● **ACTIONS TO TAKE**
**A)** For the passage on Akka actors, decide whether each statement agrees with it: (i) Akka works only with Scala; (ii) actors communicate only by exchanging messages placed into the recipient's mailbox; (iii) with actors, concurrency is managed by handling threads and thread pools directly. Answer yes or no for each and quote the deciding words of the passage.
**B)** Write the next part of the passage on Akka actors, starting after its final sentence.

● **DOCUMENT TEXT**
━━━━━━━━━━━━━━━━

This week I completed my work project and had a spare day to do some experimentation. I dabble sometimes with Scala which I think offers a cool combination of FP, OO and concurrency management. Akka is a middleware framework which works with Scala (and also Java) and provides an excellent abstraction to manage concurrency. Instead of dealing with threads, thread pools and low level synchronization we manage concurrency with something called as Actors.
From Akka's site - "Actors are objects which encapsulate state and behavior, they communicate exclusively by exchanging messages which are placed into the recipient’s mailbox. In a sense, actors are the most stringent form of object-oriented programming, but it serves better to view them as persons: while modeling a solution with actors, envision a group of people and assign sub-tasks to them, arrange their functions into an organizational structure and think about how to escalate failure (all with the benefit of not actually dealing with people, which means that we need not concern ourselves with their emotional state or moral issues). The result can then serve as a mental scaffolding for building the software implementation".

━━━━━━━━━━━━━━━━

● **SUPPLIED MATERIAL**
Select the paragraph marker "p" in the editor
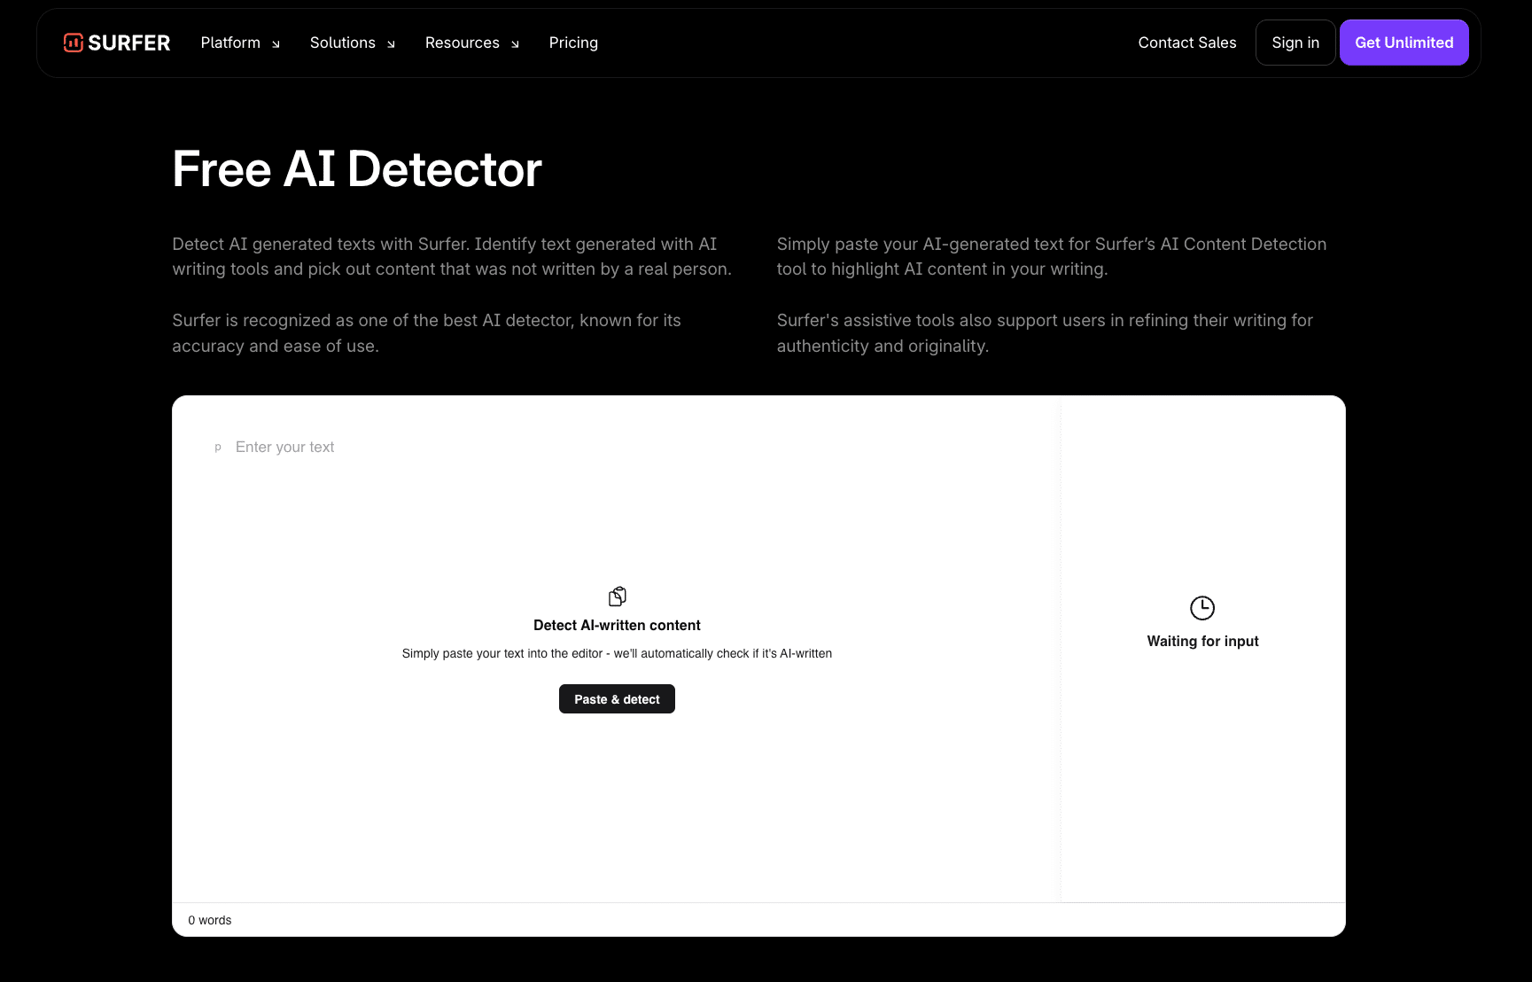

━━━━━━━━━━━━━━━━

● **ANSWERS GIVEN**
**A)**
(i) No: "works with Scala (and also Java)"
(ii) Yes: "they communicate exclusively by exchanging messages which are placed into the recipient’s mailbox"
(iii) No: "Instead of dealing with threads, thread pools and low level synchronization we manage concurrency with something called as Actors."

**B)**
I think this is a great abstraction, dealing with people rather than threads :). To understand more about Akka see this presentation here.
In my last blog, I talked about the advantages of using threads and the performace boost they give. I also warned about proper concurrency management when introducing threads to an application. If you need concurrency on a JRuby platform, Akka should be able to help you. After all anything that works on JVM should work on JRuby as well.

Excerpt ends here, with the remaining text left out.